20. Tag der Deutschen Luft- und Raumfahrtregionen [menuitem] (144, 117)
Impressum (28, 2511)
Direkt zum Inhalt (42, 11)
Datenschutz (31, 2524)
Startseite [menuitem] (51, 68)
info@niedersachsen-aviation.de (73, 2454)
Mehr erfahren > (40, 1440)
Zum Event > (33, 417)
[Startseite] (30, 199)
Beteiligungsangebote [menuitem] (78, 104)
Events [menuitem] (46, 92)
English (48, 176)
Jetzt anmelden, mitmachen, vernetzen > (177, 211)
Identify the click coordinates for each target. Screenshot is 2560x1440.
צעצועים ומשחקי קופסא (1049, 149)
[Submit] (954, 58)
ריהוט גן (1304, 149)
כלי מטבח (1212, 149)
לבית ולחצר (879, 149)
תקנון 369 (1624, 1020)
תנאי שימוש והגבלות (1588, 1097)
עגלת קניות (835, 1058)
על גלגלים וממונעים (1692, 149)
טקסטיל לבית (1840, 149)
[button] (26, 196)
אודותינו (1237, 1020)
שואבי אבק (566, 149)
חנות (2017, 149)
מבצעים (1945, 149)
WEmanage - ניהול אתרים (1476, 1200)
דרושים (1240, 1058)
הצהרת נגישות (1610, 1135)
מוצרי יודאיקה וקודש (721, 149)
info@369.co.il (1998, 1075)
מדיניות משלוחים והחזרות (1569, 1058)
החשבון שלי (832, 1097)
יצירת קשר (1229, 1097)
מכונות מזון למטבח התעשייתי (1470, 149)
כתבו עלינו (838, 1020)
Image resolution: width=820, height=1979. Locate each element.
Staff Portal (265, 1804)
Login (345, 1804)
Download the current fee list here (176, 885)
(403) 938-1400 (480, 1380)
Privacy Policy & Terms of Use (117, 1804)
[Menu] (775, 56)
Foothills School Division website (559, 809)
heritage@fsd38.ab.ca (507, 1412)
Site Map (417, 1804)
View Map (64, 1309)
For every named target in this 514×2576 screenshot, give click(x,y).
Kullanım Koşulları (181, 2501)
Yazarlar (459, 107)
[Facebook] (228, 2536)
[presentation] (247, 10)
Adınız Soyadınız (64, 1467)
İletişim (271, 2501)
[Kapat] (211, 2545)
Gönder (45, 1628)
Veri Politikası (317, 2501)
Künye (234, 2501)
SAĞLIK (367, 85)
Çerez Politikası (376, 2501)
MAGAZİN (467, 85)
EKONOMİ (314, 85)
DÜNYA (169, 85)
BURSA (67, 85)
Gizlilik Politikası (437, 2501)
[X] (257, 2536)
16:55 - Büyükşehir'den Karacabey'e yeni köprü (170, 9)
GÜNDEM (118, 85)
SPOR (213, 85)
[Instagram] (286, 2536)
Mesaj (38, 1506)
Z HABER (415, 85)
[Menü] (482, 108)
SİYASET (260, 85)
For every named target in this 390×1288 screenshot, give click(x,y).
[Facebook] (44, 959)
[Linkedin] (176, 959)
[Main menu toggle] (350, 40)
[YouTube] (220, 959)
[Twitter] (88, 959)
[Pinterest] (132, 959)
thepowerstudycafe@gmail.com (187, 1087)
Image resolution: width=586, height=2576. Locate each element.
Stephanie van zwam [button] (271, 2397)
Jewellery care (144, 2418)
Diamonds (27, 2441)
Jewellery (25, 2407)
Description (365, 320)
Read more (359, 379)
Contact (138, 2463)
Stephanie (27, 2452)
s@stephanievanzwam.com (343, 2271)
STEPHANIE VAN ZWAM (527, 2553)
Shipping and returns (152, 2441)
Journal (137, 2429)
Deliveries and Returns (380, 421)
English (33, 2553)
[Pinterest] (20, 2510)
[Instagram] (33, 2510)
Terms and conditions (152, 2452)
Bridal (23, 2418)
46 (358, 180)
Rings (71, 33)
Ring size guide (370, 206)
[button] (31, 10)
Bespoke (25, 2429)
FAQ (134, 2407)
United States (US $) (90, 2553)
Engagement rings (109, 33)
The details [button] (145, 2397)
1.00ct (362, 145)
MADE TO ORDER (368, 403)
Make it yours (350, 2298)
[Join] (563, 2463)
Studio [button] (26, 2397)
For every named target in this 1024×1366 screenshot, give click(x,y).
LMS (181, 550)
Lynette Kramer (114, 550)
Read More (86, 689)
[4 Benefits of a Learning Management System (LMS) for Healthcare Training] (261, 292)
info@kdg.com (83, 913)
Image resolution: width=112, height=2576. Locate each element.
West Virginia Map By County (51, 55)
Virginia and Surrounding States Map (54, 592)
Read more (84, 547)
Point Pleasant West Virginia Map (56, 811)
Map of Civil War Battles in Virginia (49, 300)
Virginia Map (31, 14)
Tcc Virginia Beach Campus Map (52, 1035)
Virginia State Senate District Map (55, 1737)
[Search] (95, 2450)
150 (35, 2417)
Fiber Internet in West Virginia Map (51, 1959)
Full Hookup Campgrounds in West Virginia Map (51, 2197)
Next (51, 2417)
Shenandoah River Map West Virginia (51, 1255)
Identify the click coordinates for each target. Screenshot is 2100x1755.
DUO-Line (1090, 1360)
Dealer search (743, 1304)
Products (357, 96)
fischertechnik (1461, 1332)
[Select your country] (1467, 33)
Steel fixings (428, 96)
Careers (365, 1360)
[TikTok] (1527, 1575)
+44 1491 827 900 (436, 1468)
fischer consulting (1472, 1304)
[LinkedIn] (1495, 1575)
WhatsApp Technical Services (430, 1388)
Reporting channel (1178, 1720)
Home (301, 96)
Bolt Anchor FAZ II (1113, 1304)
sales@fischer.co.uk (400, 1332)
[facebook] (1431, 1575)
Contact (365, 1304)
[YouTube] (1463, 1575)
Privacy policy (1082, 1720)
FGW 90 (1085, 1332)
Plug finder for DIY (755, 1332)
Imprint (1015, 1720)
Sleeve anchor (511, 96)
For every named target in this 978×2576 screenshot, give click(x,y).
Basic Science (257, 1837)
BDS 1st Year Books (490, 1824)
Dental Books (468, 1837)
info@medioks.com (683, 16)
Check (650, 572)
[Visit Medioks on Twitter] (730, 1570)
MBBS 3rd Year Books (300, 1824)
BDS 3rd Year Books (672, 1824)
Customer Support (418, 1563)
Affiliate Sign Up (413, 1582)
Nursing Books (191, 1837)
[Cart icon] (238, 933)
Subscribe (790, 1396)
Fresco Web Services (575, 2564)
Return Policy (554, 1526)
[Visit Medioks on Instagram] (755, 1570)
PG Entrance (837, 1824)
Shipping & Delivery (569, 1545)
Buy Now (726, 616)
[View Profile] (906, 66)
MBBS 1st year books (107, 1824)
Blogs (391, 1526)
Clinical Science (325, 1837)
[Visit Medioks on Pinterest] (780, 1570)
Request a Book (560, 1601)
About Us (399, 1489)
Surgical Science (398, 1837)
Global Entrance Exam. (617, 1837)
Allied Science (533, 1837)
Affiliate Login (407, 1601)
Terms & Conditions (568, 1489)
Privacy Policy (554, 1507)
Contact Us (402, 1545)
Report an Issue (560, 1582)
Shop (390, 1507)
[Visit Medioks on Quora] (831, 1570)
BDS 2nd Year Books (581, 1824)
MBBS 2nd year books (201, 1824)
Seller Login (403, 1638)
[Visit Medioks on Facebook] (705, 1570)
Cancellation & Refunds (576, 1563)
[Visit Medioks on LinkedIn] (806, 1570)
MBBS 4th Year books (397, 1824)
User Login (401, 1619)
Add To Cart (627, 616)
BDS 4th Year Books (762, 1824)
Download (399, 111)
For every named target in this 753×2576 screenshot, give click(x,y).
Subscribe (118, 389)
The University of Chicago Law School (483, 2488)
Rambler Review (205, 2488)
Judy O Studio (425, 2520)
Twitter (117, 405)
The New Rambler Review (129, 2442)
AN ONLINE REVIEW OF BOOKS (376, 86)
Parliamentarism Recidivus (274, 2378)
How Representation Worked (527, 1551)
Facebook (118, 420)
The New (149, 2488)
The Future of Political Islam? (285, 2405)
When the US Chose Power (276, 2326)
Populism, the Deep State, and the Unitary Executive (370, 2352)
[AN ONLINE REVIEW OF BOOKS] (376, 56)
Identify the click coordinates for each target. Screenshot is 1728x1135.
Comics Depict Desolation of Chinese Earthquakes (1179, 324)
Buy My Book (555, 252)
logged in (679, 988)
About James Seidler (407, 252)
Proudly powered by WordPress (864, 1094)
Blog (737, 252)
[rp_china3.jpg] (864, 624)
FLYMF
--
> [To do]: From the top of the listing above, restate each line word for word up to and including the line with "[Submit] (954, 58)"; add nothing else.

> [The completed task]:
20. Tag der Deutschen Luft- und Raumfahrtregionen [menuitem] (144, 117)
Impressum (28, 2511)
Direkt zum Inhalt (42, 11)
Datenschutz (31, 2524)
Startseite [menuitem] (51, 68)
info@niedersachsen-aviation.de (73, 2454)
Mehr erfahren > (40, 1440)
Zum Event > (33, 417)
[Startseite] (30, 199)
Beteiligungsangebote [menuitem] (78, 104)
Events [menuitem] (46, 92)
English (48, 176)
Jetzt anmelden, mitmachen, vernetzen > (177, 211)
Identify the click coordinates for each target. Screenshot is 2560x1440.
צעצועים ומשחקי קופסא (1049, 149)
[Submit] (954, 58)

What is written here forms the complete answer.